What are common fears? Most people can identify something that makes them frightened and which makes them either avoid the situation or experience it with considerable anxiety. In a recent national survey 60 % of the people interviewed reported that they feared some situation or thing. The most common fears were fears of bugs, mice, snakes, bats, heights, water, public transportation, storms, closed spaces, tunnels and bridges. Many people reported that they feared several things and that they consciously avoided them. In fact, 15 % of the people indicated that their fear was severe and impaired their lives in some way. These people indicated that their fears were persistent, associated with intense anxiety, that they avoided or wanted to avoid certain situations, that they realized that their fears were excessive or unreasonable, and that their fears resulted in distress and difficulty in their normal lives.
What are the causes of fears?
There are several causes of fears. Psychologists make a distinction between the acquisition of fear (that is, how you learned to fear something) and the maintenance of your fear—that is, why you still fear something even years later.
There are several ways of acquiring fear. First, many situations that people fear may reflect the fact that these situations were dangerous in prehistoric times. For example, bugs, mice, snakes, heights, strangers, bridges, animals and water are all potentially dangerous for prehistoric humans. People with these fears may have had ancestors that actually were very adaptive because they avoided contamination, poison bites, falling off cliffs or bridges, being murdered by strangers, or drowning. These people may be predisposed to having these fears in today’s technological world in which these prehistoric dangers are minimal. (It is interesting that few people have fears of technological danger, such as electricity. The fear of flying and of roller-coasters is simply a fear of heights.) A second origin of fears is through learning—either by associating a bad experience with the thing you are afraid of (for example, being bitten by a dog and developing a fear of dogs) or by observing someone who is afraid and simply imitating their fear—for example, perhaps a family member had a fear of flying and you simply copied that fear. A third reason for fear may be distortions in thinking—for example, incorrect information that you may have about certain things, a tendency to predict the worst, an increased ability to and your belief that you cannot tolerate anxiety.
Recommended Reading: Are We Born to be Afraid?
There are a number of ways in which your fear is maintained.
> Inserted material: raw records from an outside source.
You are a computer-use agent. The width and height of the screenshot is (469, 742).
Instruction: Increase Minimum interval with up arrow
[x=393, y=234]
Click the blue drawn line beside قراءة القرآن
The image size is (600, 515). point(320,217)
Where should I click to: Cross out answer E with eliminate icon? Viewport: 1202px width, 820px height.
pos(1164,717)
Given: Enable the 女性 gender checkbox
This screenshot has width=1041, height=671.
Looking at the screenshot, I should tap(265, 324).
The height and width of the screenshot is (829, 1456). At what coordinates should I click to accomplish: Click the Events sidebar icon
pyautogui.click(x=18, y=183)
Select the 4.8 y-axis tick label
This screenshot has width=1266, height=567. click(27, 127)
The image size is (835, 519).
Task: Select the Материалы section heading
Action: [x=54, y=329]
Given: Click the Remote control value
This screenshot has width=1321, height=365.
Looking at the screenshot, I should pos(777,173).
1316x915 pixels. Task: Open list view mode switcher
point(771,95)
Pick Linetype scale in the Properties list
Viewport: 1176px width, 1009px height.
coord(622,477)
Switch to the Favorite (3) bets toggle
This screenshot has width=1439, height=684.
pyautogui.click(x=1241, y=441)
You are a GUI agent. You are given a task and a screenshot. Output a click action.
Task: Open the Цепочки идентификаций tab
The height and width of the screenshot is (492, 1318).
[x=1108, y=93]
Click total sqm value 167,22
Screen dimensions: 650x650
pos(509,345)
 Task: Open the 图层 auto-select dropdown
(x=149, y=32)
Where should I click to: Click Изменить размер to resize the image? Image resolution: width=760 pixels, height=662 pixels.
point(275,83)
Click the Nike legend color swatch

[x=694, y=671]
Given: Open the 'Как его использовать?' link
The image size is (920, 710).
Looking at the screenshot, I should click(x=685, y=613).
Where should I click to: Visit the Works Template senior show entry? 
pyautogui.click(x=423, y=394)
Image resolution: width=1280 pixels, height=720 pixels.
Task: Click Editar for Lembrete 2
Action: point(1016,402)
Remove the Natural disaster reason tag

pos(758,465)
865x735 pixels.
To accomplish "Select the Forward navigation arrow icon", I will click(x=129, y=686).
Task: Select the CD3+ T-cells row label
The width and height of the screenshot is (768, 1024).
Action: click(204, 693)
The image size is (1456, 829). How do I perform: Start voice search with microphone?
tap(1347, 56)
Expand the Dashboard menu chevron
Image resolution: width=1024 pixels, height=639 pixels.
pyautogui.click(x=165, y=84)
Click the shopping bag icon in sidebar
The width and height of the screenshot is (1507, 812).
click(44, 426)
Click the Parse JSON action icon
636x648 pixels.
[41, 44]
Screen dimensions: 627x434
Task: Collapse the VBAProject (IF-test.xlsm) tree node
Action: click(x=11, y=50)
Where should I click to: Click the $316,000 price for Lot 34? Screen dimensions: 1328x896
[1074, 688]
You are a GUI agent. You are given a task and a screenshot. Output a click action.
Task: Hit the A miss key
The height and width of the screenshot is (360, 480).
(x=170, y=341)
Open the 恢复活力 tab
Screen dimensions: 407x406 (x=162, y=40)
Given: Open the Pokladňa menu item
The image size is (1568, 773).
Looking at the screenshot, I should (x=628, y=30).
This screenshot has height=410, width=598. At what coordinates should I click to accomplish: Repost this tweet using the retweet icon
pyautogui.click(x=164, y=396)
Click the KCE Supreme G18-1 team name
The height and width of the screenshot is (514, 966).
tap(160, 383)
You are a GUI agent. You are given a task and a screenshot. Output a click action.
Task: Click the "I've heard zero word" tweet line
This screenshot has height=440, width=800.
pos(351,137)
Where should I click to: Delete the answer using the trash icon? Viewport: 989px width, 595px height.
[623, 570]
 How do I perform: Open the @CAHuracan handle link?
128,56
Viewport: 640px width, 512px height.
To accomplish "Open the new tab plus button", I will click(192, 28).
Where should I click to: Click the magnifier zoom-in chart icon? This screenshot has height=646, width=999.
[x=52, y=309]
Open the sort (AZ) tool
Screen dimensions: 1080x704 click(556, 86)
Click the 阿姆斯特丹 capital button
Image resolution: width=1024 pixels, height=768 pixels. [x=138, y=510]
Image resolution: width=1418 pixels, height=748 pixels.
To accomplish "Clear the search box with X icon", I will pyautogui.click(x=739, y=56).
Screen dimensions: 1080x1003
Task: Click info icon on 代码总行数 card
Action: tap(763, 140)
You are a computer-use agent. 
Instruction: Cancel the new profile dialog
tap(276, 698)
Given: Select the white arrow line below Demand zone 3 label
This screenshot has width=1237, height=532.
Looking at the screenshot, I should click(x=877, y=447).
The most important reason is that you avoid the situation that you fear. For example, if you fear flying you feel less anxious every time that you decide to avoid getting onto a plane. Each time you avoid flying you teach yourself that “the way to reduce my fear is to avoid”—that is, you learn to avoid. This is like taking a drink every time that you are anxious—you learn to drink more because it temporarily reduces your anxiety. But by avoiding the thing you fear you never learn that you can overcome your fear.
Another way that you may maintain your fear is by engaging in “safety behaviors”. These are superstitious things that you do or say that you think protect you. For example, you may hold the side of the elevator or hold your chair when you are flying or you may repeat prayers or seek reassurance when you are in the feared situation. This leads you to believe that the safety behaviors are necessary for you to overcome your fear.